Distinctive Genomic Features of Erythroid Cis-Regulatory Modules

Open Access
Zhang, Ying
Graduate Program:
Doctor of Philosophy
Document Type:
Date of Defense:
April 16, 2009
Committee Members:
  • Ross Cameron Hardison, Dissertation Advisor
  • Robert Paulson, Committee Chair
  • Ross Cameron Hardison, Committee Member
  • Douglas Cavener, Committee Member
  • Francesca Chiaromonte, Committee Member
  • Kateryna Dmytrivna Makova, Committee Member
  • Cis-Regulatory Modules
  • GATA1
  • Word Enumeration
  • ChIP
Regulation of gene expression is a major challenge in biology. My dissertation aims to improve our ability to reliably identify cis-regulatory modules (CRMs) in vertebrates.
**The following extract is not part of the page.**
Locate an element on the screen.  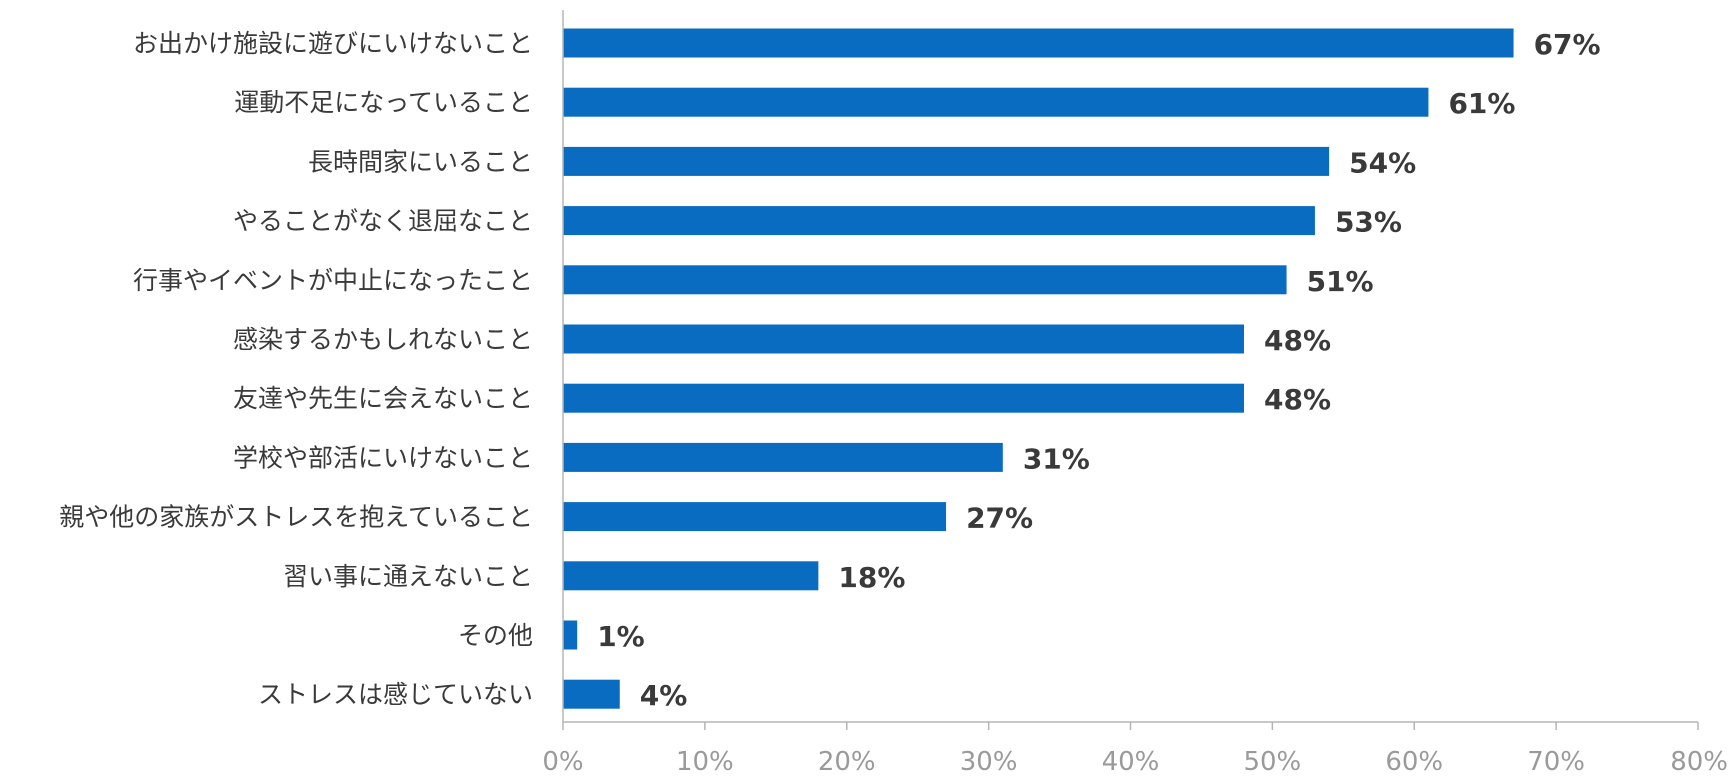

With the growing number of completed and high-quality draft sequences of several vertebrate genomes, comparative genomics and other bioinformatics methods have become first-line methods to predict and analyze CRMs. Recently, our lab has reported two large-scale investigations of Erythroid cis-regulatory modules, one of which used a systematic way to predict and test erythroid CRMs (RP-based computational predictions followed by report-gene assays), the other one used microarray coupled chromatin immunoprecipitation to identify in vivo occupied sites by GATA1. The results were satisfactory; we successfully identified 42 functional CRMs and 63 in vivo occupied sites by GATA1. To improve the predictive power of the computational models and to investigate the power of motifs in predicting the occupancy, both conservation-based (ESPERR algorithm) and motif-based (direct enumeration of words) bioinformatic methods have been applied to current datasets for an attempt of decoding the genomic and bioinformatic signals that are associated with active DNA fragments. ESPERR can distinguish known Erythroid CRMs from neutral DNAs, but it met its limitation when attempted to discriminate GATA1-occupied sites from unoccupied ones. Direct enumeration of words can identify motifs that are predictive of occupancy given the presence of WGATAR, but we need additional signals to correct identify the one real binding sites from dozens of candidates. Repeated cycles of computational predictions and biological tests, with new knowledge being incorporated into each current model, should refine our ability to correctly identify cis-regulatory modules.